A confiança reinfundiu-se em seu corpo, os olhos encheram-se de brilho, um sorriso de triunfo vincou-se no rosto, a coluna curvada e trêmula voltou a ficar ereta, rija. Cabeça erguida, respondeu, a confiança de volta a sua voz de menina:

– Pode fazer isso? Punir aquele que me fez passar necessidades, me tornou maldita no seio de minha própria família?

– O modo como usa as palavras, para parecer nobre e elevada, é tão cômico que chego a deleitar-me. Sim, claro! Claro que faremos esse ato de justiça.Vamos voltar para  nosso transporte e uma vez lá, diga tudo que sabe sobre seu inimigo e parente para Anson. Em pouco tempo meu lacaio descobrirá ainda mais sobre este homenzinho e estaremos prontas para castigá-lo.
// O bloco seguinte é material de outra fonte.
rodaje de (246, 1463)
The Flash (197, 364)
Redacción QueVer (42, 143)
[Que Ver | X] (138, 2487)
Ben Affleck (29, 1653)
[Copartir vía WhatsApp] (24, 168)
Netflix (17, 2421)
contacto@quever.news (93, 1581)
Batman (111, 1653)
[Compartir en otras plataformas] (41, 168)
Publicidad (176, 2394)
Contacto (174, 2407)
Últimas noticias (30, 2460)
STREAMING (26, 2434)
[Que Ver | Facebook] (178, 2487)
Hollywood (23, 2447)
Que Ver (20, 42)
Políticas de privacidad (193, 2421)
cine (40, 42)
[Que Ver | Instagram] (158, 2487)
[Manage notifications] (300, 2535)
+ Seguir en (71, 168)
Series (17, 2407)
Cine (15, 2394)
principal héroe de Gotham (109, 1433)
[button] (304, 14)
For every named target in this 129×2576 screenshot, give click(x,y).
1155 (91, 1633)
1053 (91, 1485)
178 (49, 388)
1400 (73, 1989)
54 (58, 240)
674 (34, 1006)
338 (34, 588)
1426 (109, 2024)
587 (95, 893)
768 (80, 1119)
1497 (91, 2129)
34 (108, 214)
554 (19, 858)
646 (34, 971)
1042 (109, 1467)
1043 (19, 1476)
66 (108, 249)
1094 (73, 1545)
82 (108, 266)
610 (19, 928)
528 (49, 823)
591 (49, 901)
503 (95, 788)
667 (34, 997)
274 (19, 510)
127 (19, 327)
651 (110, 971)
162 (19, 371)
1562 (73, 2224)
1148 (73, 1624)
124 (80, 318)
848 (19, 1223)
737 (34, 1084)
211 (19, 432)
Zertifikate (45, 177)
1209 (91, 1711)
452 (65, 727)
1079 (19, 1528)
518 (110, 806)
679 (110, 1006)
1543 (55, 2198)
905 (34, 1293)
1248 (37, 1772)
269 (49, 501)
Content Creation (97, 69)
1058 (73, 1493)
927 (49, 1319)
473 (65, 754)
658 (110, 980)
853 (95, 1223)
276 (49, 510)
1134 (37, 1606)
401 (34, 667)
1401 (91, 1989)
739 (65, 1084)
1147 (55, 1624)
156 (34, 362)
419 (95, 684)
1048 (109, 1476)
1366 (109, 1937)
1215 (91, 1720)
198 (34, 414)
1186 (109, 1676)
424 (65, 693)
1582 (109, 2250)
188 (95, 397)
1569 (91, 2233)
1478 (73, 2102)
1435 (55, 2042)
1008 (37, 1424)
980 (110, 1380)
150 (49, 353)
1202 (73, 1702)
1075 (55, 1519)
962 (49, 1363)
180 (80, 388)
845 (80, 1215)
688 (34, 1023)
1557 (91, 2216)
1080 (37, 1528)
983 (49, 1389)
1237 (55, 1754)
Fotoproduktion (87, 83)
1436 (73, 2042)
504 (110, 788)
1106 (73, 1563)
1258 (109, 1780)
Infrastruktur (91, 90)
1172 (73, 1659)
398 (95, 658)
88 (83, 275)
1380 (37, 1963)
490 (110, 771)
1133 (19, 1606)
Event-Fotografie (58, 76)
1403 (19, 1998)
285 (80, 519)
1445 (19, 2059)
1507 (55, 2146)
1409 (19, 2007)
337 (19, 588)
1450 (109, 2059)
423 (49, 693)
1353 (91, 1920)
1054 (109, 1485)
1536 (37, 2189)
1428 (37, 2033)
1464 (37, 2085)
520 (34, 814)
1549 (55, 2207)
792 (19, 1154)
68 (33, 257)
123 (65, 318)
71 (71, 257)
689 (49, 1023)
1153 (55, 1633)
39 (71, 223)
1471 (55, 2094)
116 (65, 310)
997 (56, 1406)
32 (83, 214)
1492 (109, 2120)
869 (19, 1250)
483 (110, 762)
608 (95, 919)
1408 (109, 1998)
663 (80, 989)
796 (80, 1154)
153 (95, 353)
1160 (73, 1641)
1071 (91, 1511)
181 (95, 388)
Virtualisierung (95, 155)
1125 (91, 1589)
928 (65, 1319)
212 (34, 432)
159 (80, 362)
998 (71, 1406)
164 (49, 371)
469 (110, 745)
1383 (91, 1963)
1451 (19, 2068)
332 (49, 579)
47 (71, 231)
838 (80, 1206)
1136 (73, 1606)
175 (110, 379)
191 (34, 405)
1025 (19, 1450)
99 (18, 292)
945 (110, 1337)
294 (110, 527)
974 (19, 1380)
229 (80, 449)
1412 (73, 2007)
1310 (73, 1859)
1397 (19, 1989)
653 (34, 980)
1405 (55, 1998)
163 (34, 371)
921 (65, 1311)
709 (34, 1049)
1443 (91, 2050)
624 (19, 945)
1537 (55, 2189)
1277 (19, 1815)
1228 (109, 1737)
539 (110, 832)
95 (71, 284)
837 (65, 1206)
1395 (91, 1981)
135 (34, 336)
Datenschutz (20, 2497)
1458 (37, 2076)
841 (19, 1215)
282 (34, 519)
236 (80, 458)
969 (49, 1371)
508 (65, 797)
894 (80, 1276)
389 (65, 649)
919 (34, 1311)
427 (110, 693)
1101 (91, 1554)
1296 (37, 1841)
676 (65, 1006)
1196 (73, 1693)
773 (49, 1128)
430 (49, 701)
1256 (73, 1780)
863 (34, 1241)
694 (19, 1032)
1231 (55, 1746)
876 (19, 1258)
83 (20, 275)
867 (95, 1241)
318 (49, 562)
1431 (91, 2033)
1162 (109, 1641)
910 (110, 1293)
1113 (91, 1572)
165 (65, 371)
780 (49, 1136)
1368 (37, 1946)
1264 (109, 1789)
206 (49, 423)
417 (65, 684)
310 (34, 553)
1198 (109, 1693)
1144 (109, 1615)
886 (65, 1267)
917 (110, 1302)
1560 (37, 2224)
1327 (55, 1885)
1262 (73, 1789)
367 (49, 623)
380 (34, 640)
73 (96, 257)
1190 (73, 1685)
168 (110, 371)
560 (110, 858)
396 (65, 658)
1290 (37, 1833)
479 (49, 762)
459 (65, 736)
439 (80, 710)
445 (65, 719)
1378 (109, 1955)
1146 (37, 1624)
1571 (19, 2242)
A confiança que mal reconquistara despedaçou-se  mais uma vez, como tinha de ser, diante de um escárnio inumano de tão carregado de tempo e de idade. Mas  os anos de fingimento, de praticar o teatro das sombras da vida social noturna fizeram-se valer e graças a eles a menina mortal  manteve a postura firme e confiante,  e também, claro, graças a saborear  as imagens que antecipavam o fim que o miserável Elias merecia e teria em breve. Foi assim que Laura encarou sua senhora, mostrando-se exultante, pois  sentiu que sua vida de justiceira noturna finalmente começaria de fato, que desde o início das andanças pela noite de São Paulo com Ingrid pela primeira vez seria decisão inteiramente dela levar para as garras da vampira um homem que merecesse esse fim. Aquela noite passada naquele lugar horrível e várias outras, em que foi destratada pela criatura das trevas, tendo de se atracar com homens que virariam o estômago da puta mais rampeira, antes que eles tivessem o sangue sugado, teriam sentido e valor, alegrou-se, tão cheia de si como sua mestra, pois passaria a deter o poder de decidir a vida e a morte de homens que mereciam ter a primeira encerrada da maneira como trataram as mulheres.

 

[1] Ingrid referia-se ao um ano inteiro dessa forma, uma indicação vaga da época em que nascera como humana.